- **Problem requirements**:
Switch "Click" to "Select" in the records starting at the line containing "Viewport: 854px width, 461px height." and ending at the line containing "Action: point(721,102)", and reproduce only those lines with everything else unchanged. Omit the pictures from the output.

- **Supplied information**:
* * * * *
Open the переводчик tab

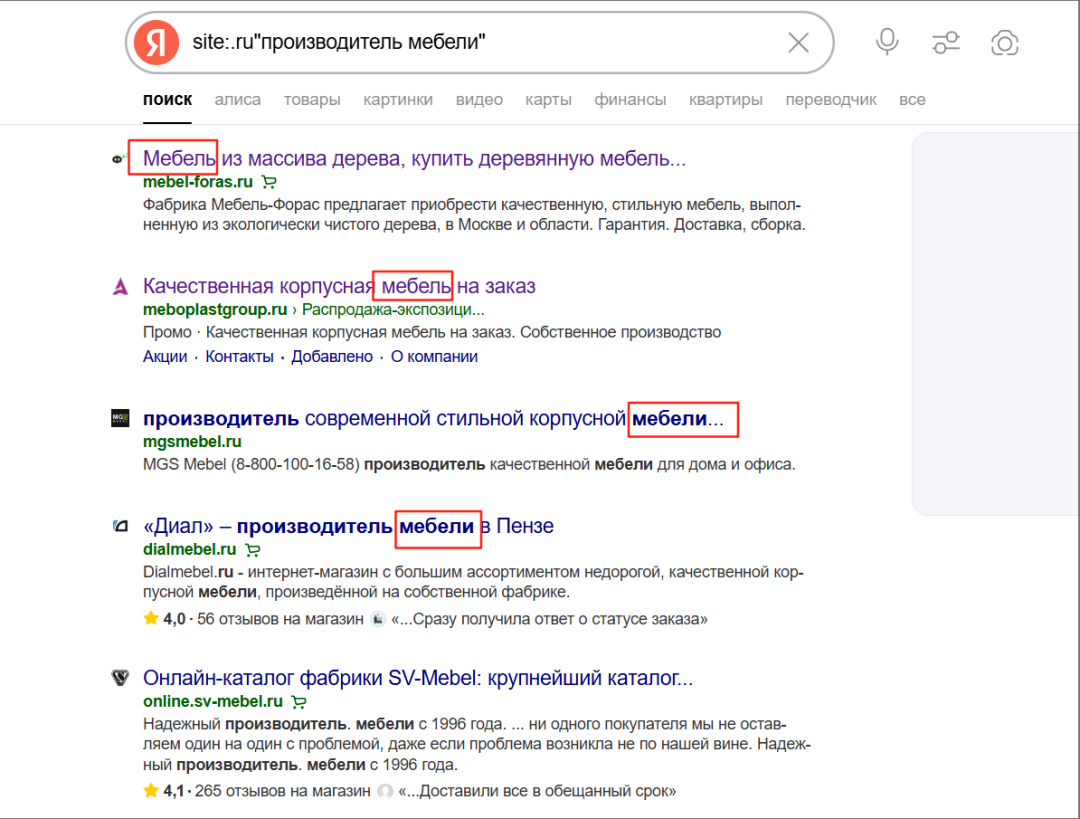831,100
* * * * *
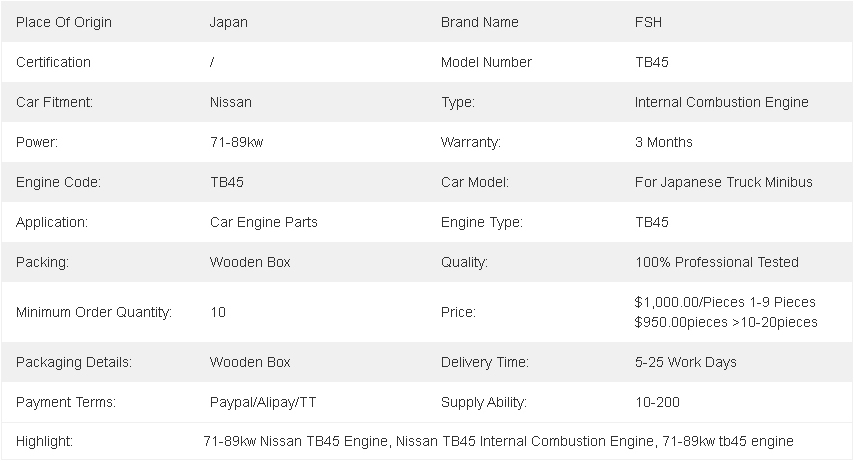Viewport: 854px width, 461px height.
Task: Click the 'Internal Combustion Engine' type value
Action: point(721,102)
* * * * *
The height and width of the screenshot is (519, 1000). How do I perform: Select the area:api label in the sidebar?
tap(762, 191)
* * * * *
- **Complete response**:
Viewport: 854px width, 461px height.
Task: Select the 'Internal Combustion Engine' type value
Action: point(721,102)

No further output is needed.